Assistant Professor Zhenbo Wang, who runs the Autonomous Systems Laboratory in the Tickle College of Engineering’s Department of Mechanical, Aerospace, and Biomedical Engineering, recently received an NSF Faculty Early Career Development (CAREER) Program award that will provide $537,847 over five years for research toward developing and testing a novel airway system, operational rules, and control schemes for autonomous aircraft of the future.
Wang said that most of today’s aircraft depend on ground control to help direct their operation. “Autonomous” aircraft would require little or no ground control. Eventually some of those aircraft, especially those flying cargo, could be completely computer-flown, without pilots.
Small passenger aircraft, perhaps with only five to nine seats, could fly at lower altitudes than large passenger jets.
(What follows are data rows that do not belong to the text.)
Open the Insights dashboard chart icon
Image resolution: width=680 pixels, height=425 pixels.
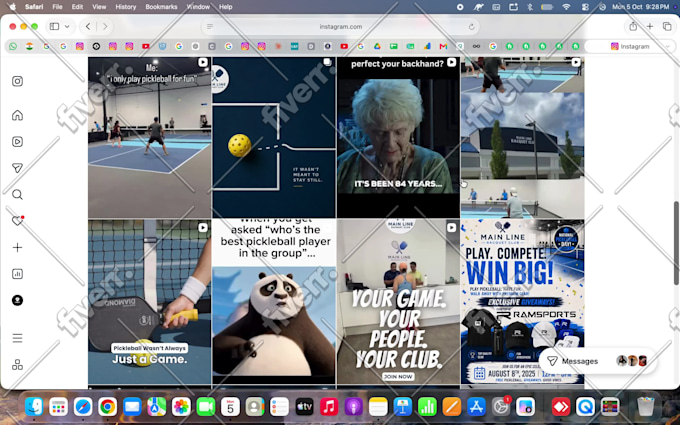point(17,274)
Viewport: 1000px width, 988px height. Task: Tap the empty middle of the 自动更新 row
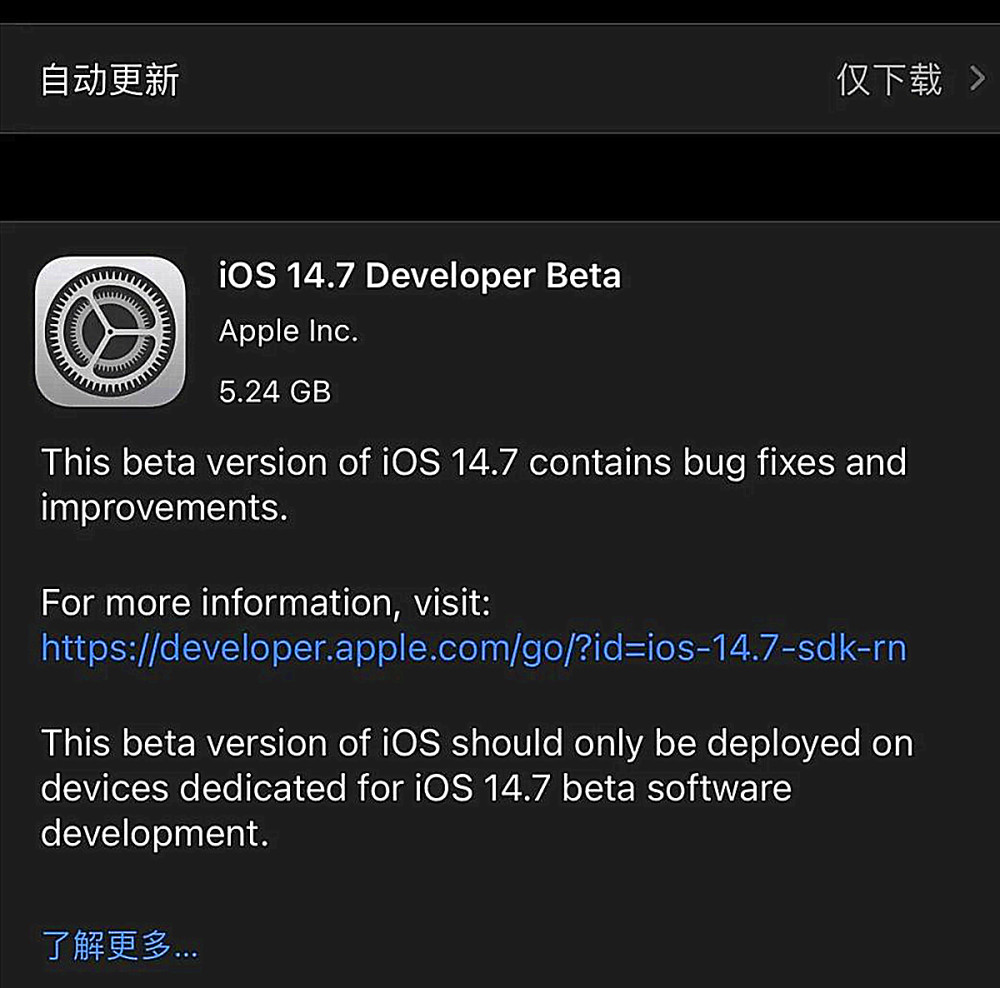click(x=500, y=79)
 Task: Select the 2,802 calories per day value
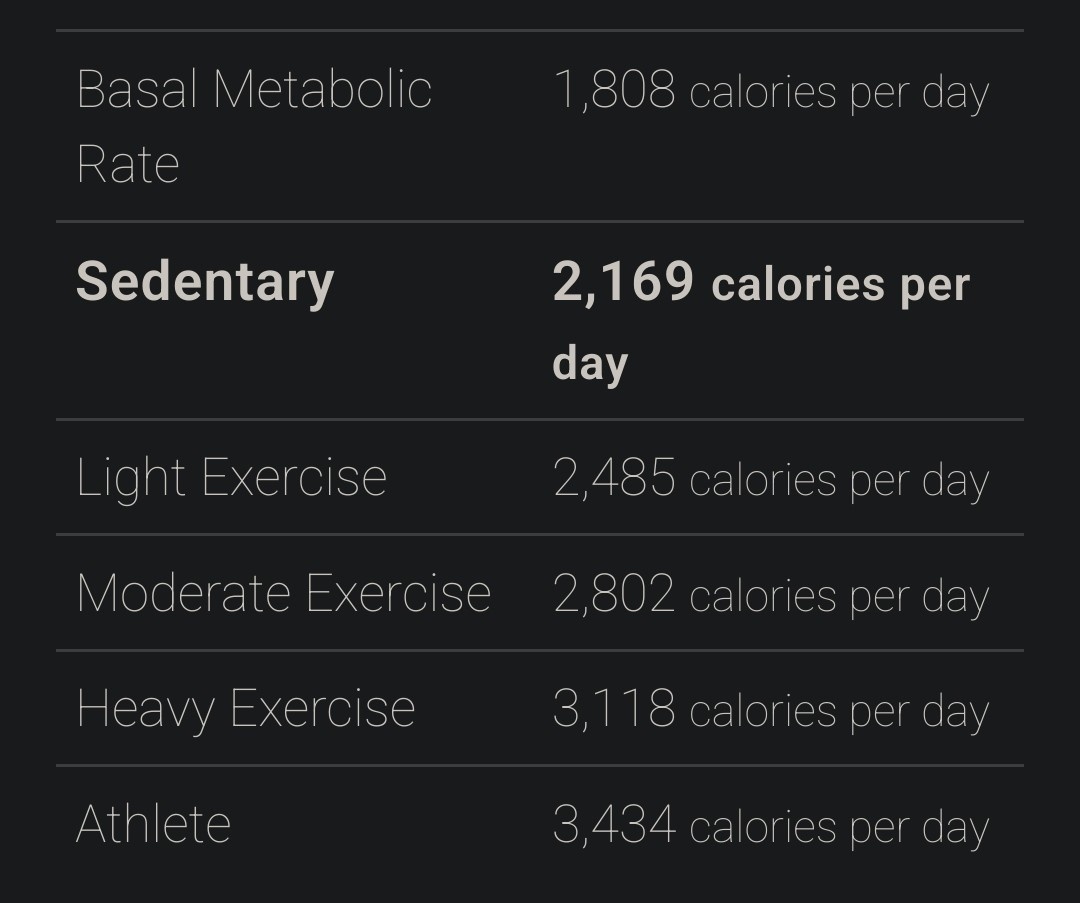pyautogui.click(x=770, y=595)
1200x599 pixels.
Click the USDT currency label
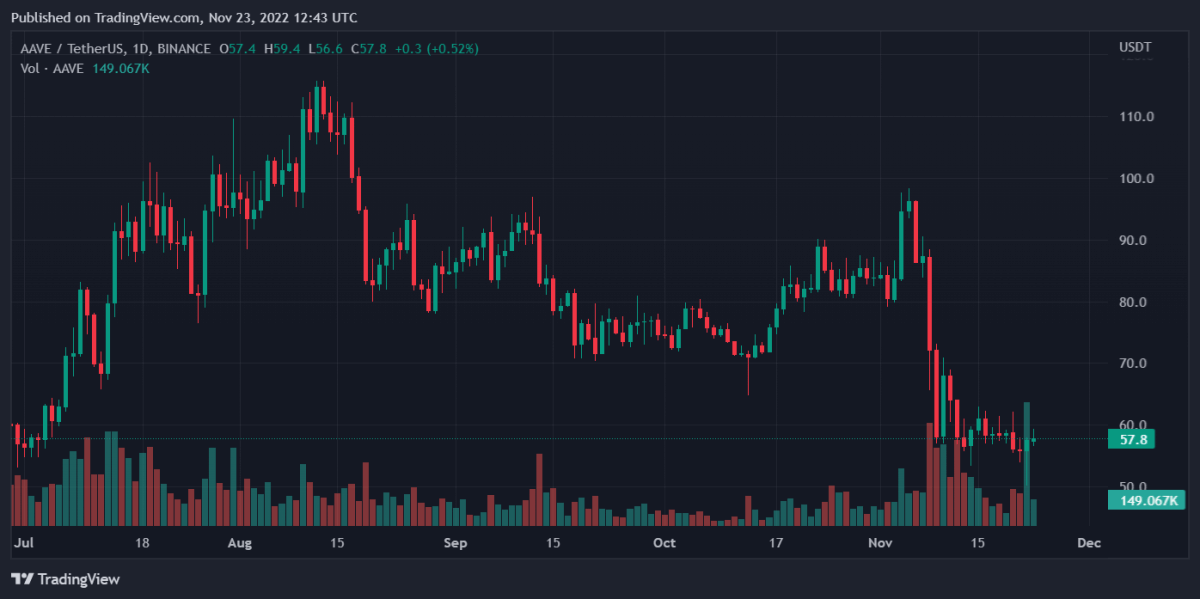coord(1135,48)
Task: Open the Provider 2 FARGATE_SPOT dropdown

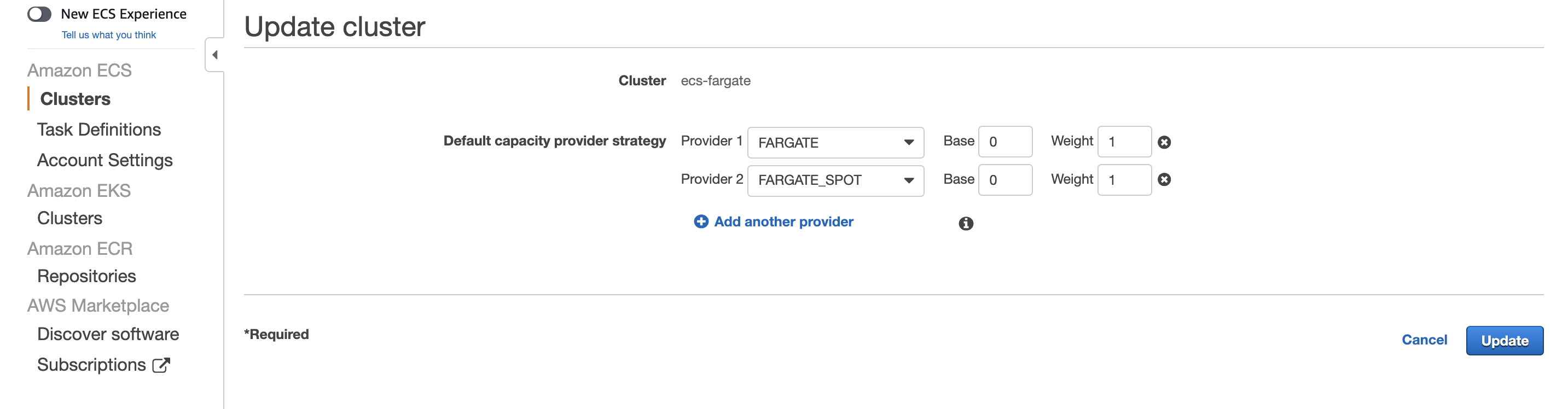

They could provide quick commutes within cities (less than 20 miles), between cities and nearby rural areas (20 to 50 miles), or between metropolitan areas that are relatively close (50 to 300 miles). Similar small planes, and also drones, could be used to transport cargo.
Wang’s CAREER project has three objectives: investigate the best physical and digital infrastructures needed for autonomous air mobility systems; develop flight control and management techniques to better coordinate autonomous vehicles when they are flying; and conduct simulated and emulated experiments to make sure these systems work.
Developing the physical infrastructure involves establishing different altitudes of air traffic corridors that aircraft use to fly from point A to point B. Such aircraft could be capable of near vertical take-offs and landings, so “vertiports” (vertical airports) might be located on building rooftops or in building garages.
Wang’s group also will help develop the “brains” of the flight computers that navigate the aircraft by collecting and optimizing data gleaned from sensors in the aircraft and the environment. They will devise algorithms to facilitate autonomous control, real-time optimization, and optimal decision-making. They will do computer simulations to make sure the algorithms work, and use drones in the lab’s new 1,000-square-foot netted area to see how the systems work in real life.
“These contributions are significant because they are a fundamental step toward reimagining transportation systems by uncovering how high-tempo, high-density air mobility operations can be safely and efficiently coordinated in limited airspace,” Wang said, adding that autonomous air mobility advances will impact multiple fields including transportation, aerospace, smart cities, and civil engineering.
How soon might autonomous air mobility systems be operational?
“Different people have different opinions,” Wang said, adding that some vehicles may be operating in five to 10 years as research continues. He believes a more complex autonomous air mobility system is 20 to 30 years away.
Like all CAREER awards, Wang’s project includes components that support undergraduate or pre-college education and public education about the work.